Vos enfants sont leurs propres personnes. J’ai rapidement réalisé que mon fils de 1 an et demi et ma fille de 4 ans avaient leur propre personnalité. Simone, par exemple, est plus affirmée et moins accommodante que moi, tandis que Théodore est un enfant très joyeux. Cela me rassure: au moins, je ne dois pas craindre de leur avoir transmis ma nature anxieuse. Le monde devra de toute manière être différent à l’avenir, donc il est bon que les jeunes générations aient leur propre vision des choses.

Littérature

La mode et la littérature sont complémentaires. Les défilés et les collections dépeignent souvent un monde et vous transportent dans une autre réalité, comme les romans. Enfant, ils m’ont aidée à créer mon propre espace et à trouver l’apaisement, car j’ai grandi avec deux frères qui partaient parfois dans tous les sens.
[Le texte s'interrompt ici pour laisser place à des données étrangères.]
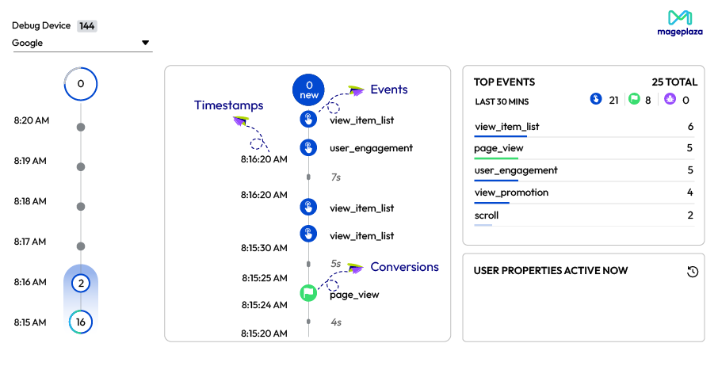The height and width of the screenshot is (366, 718).
Task: Click the top 0 circle on minute timeline
Action: point(80,84)
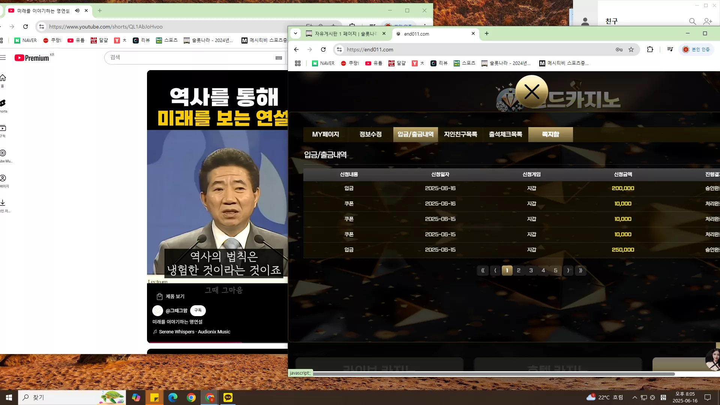Image resolution: width=720 pixels, height=405 pixels.
Task: Open the saved password key icon
Action: (x=619, y=50)
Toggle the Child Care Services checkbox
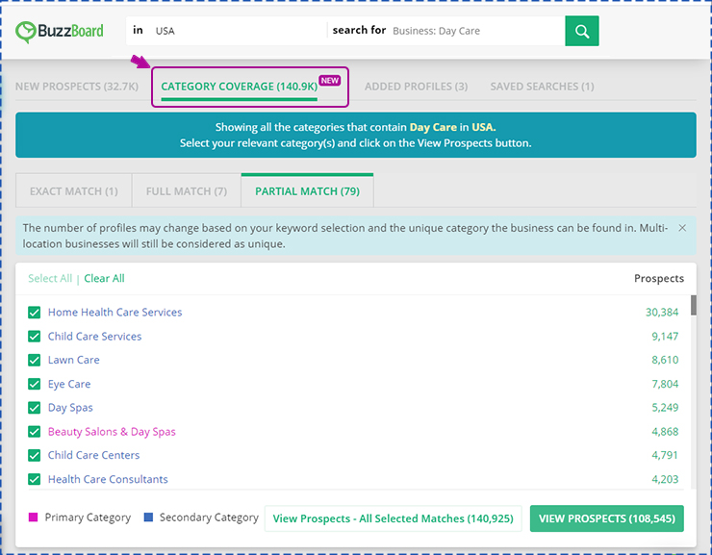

Aujourd’hui, la lecture est toujours une forme de selfcare pour moi. Par exemple, je lis beaucoup d’écrivains new-yorkais, ce qui m’aide à donner une place à cette ville dans ma vie.

Diversité

Il n’est pas vrai que les créateurs masculins sont des génies créatifs et que les femmes conçoivent surtout des choses pratiques. Il y a des exemples des deux côtés. Cependant, même dans la mode, il existe encore beaucoup de discrimination basée sur le genre et peu de compréhension pour les personnes qui veulent une vie de famille. Des femmes comme Meryll Rogge et Simone Rocha préfèrent donc se lancer à leur compte. Cette situation appauvrit la créativité dans les grandes maisons. La mode est synonyme d’innovation et de diversité – il n’est donc pas souhaitable de continuer à embaucher des hommes au profil similaire.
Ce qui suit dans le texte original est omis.